Ok, I have been doing a search, on line, to find out more information
on IT solder but can’t find much about it. What is the melting
temperature, what does IT stand for? I know it has a higher melting
temperature than hard solder. I want to be able to solder first
before enameling on my piece but I need more before I do
this. If someone could point me to a website or give me more
I would be grateful.

Roxan O’Brien
www.desiginsbyroxan.com


#2

Not sure what the extra hard solder’s IT stands for, but here’s what
you wanted to know with regards to melting temperatures:

Formula         Melt and Flow
#56 Extra Easy  1115 F 1205 F
#60 Easy        1155 F 1310 F
#65 Medium      1240 F 1325 F
#70 Medium      1275 F 1360 F
#75 Hard        1365 F 1450 F
# IT            1345 F 1490 F
EUTECTIC        1435 F 1435 F

Source: http://www.myuniquesolutions.com/page6.html

K. David Woolley
Fredericton, NB
Diversiform Metal Art & Jewellery


#3

Roxan,

You can purchase eutectic solder at Thompsonenamel.com. This is the
only kind of solder I use when I enamel…it works well!!! It has a
melting point of 1460 F.

There is also additional in the Ganoksin archives. Below
is a cut and paste from an old Ganoksin message - Beth Katz, July
2008.

There are differences between the Eutectic solder and the IT
solder. First of all, if you are going to enamel OVER the solder
join, then you must think Eutectic solder. The Eutectic solder is
formulated so that there is no zinc; it is made from only silver
and copper. By combining these two metals, you create a lower
melting point for either of the two metals alone. The 'formula"
utilized is usually a combination of 71.9% silver and 28.1%
copper and produces the lowest melting point when these two
metals are combined. The interesting thing about a Eutectic
solder is that there is no so called "mushy" state, but goes
instead from a solid to a liquid once it reaches the proper
temperature for the flow point. 

If you do have a solder, with zinc, as in the IT or in hard
solder, when you enamel over the solder, you are most likely to
have bubbles form in your enamel. You can, of course, use the IT
solder where the enamel is not going to be covering that spot. 

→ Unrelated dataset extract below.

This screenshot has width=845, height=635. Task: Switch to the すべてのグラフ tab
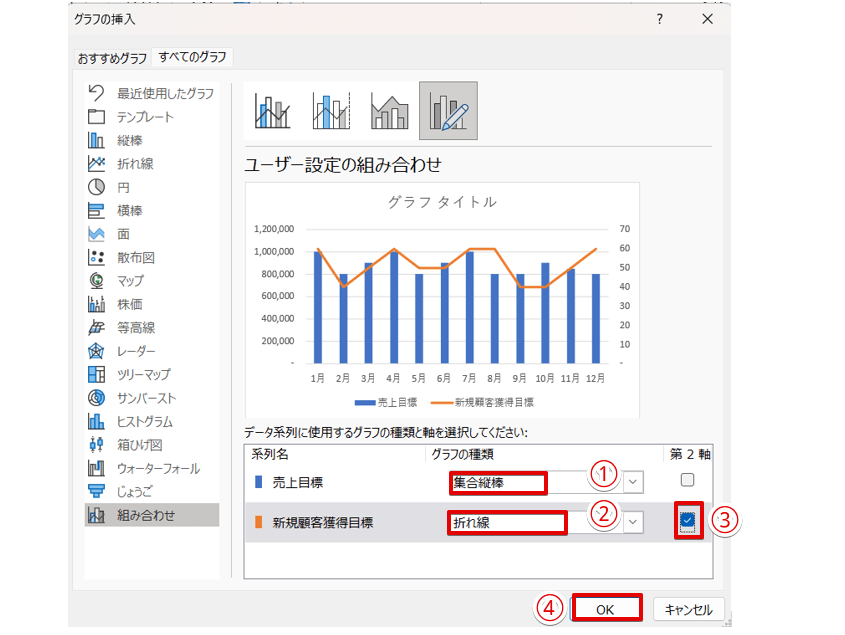pos(192,57)
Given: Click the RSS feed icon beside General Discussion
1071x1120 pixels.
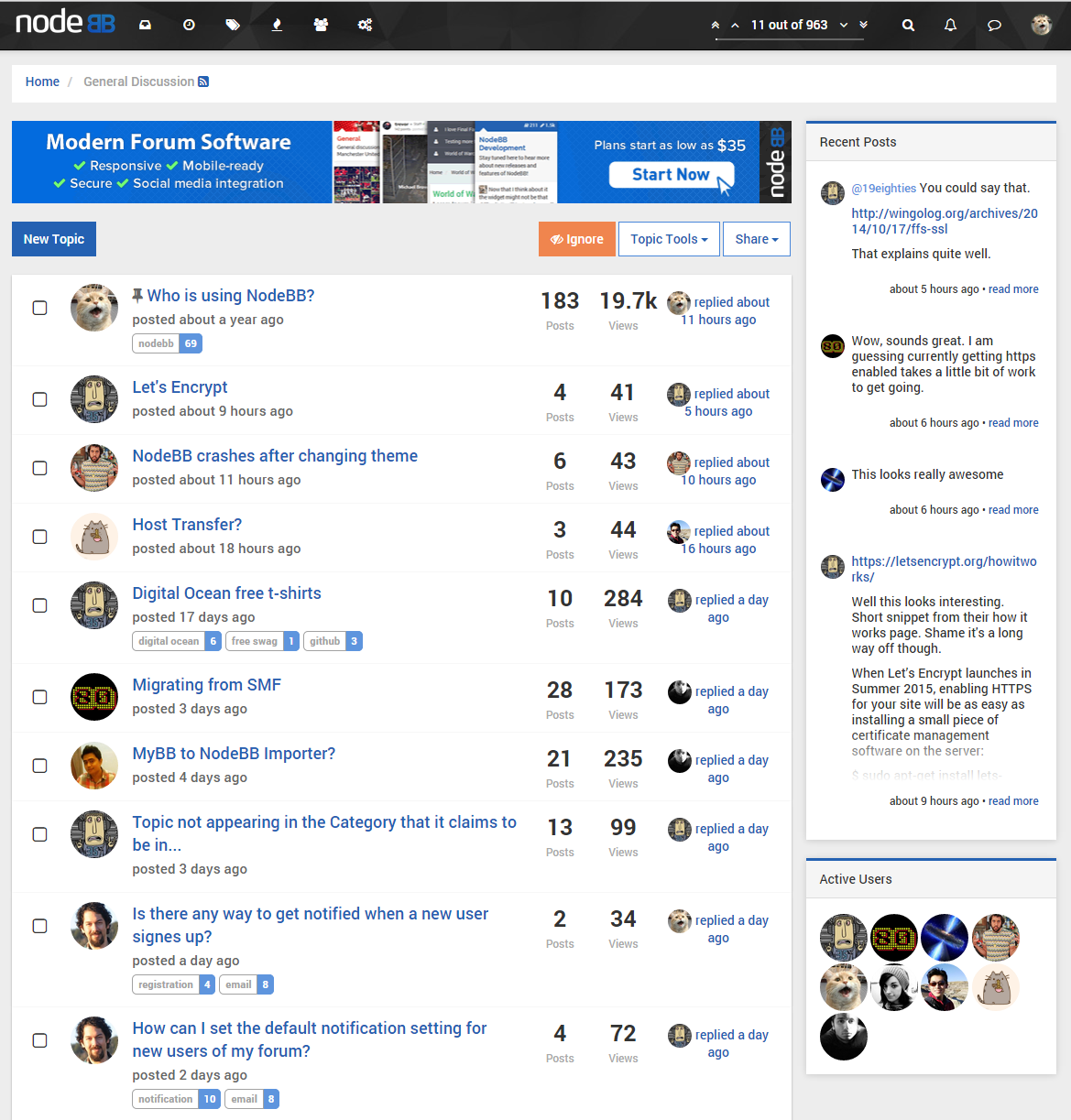Looking at the screenshot, I should click(203, 82).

I would suggest the use of the Handy Flux only, and not use any
black flux. You do need a flux that will stand up to the
temperature you need to flow the solder. The IT is designed to
flow at 1490 F. When you talk about the pallions not melting,
your solder may be very dirty. Clean with a bit of sandpaper on
both sides before cutting and make sure the flux is in contact
with the solder as well as the base. 

Good Luck,
Aimee Domash:-)


#4
....more on IT solder but can't find much about it.
What is the melting temperature, what does IT stand for? I know it
has a higher melting temperature than hard solder. I want to be
able to solder first before enameling on my piece 

Roxan, use hard solder instead. IT (aka enamelling solder) is a bit
like medium solder in that it balls up and doesn’t flow as well as
hard. Plus you shouldn’t be taking the enamel over the melting point
of hard solder anyway, as you risk overfiring. I just thought IT a
waste of time.

Peter W Rowe was generous in sending me detailed about
using Prip’s flux to protect the silver from firescale, using a
simple cheap airbrush /atomiser. He advised that a thin coating is
better than the thicker paste that was giving me problems - thanks,
Peter!

As long as you minimise the firescale (or remove it from the
sterling after soldering), you should not get muddy colours.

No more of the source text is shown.